Another week with increasing rail road traffic is a great sign for the economy.
IRC’s Addendum for Tiny House Building Code
From Timber Trails:
Tiny houses on wheels still remain unregulated, but tiny house advocates are paving the way with the newly adopted Tiny House addendum to IRC 2018.
There are many things that are MONUMENTAL in the adoption of Tiny House construction codes by the IRC. Among them, that architects, designers, builders, community developers, and (maybe most importantly) zoning officials have a means of recognizing Tiny Houses as an official form of permissible dwelling. This provides an opportunity for tiny house advocates to introduce statutory and municipal adoption of the new Tiny House Appendix during regional Code Change meetings.
While not a victory for ALL types of tiny homes, it is a step in the right direction. Before you get hung up on the idea of buying or building a tiny home, you MUST contact ALL of the local relevant government agencies to ensure you can build one. And the property must be zoned correctly.
Also, there is the issue of financing a tiny home, which can be difficult at this time for some buyers.
The End of Cash; The End of Freedom
From Ian Welsh:
In many countries there is a push to move away from cash, towards electronic payments. Electronic payments are, of course, easier for governments to track.
The obvious point is about taxation; you can tax money you know about. But the less obvious point is about control and surveillance: if everything is done electronically you can know who is doing what, because spending is doing.
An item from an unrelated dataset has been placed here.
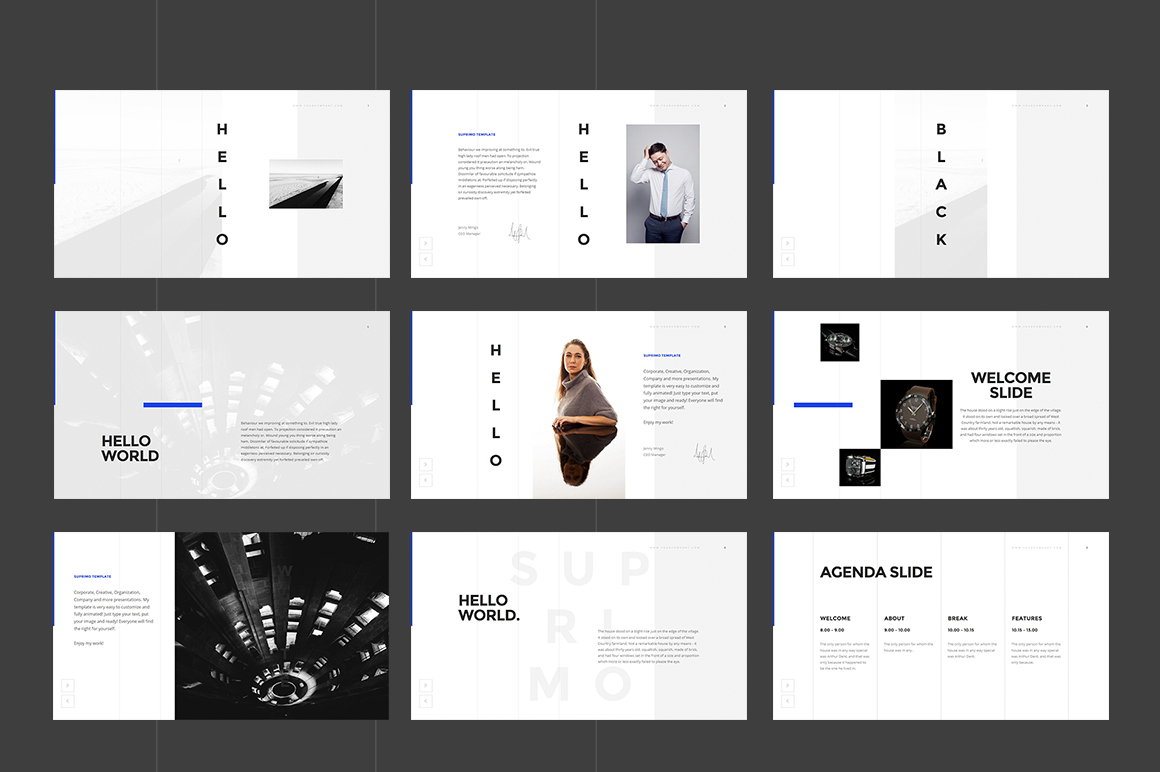
Task: Click the small watch image at top
Action: pyautogui.click(x=839, y=342)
Nothing meaningful can be done in the modern world without money following it: people need money to live and money must be used to buy any goods involved.
Big Brother wants his cut of your pie…
Weekly Initial Unemployment Claims Decrease
In the week ending July 15, the advance figure for seasonally adjusted initial claims was 233,000, a decrease of 15,000 from the previous week’s revised level. The previous week’s level was revised up by 1,000 from 247,000 to 248,000. The 4-week moving average was 243,750, a decrease of 2,250 from the previous week’s revised average. The previous week’s average was revised up by 250 from 245,750 to 246,000.
Economists polled by Reuters had forecast claims falling to 245,000. It was the 124th straight week that claims remained below 300,000, a threshold associated with a robust labor market. That is the longest such stretch since 1970, when the labor market was smaller.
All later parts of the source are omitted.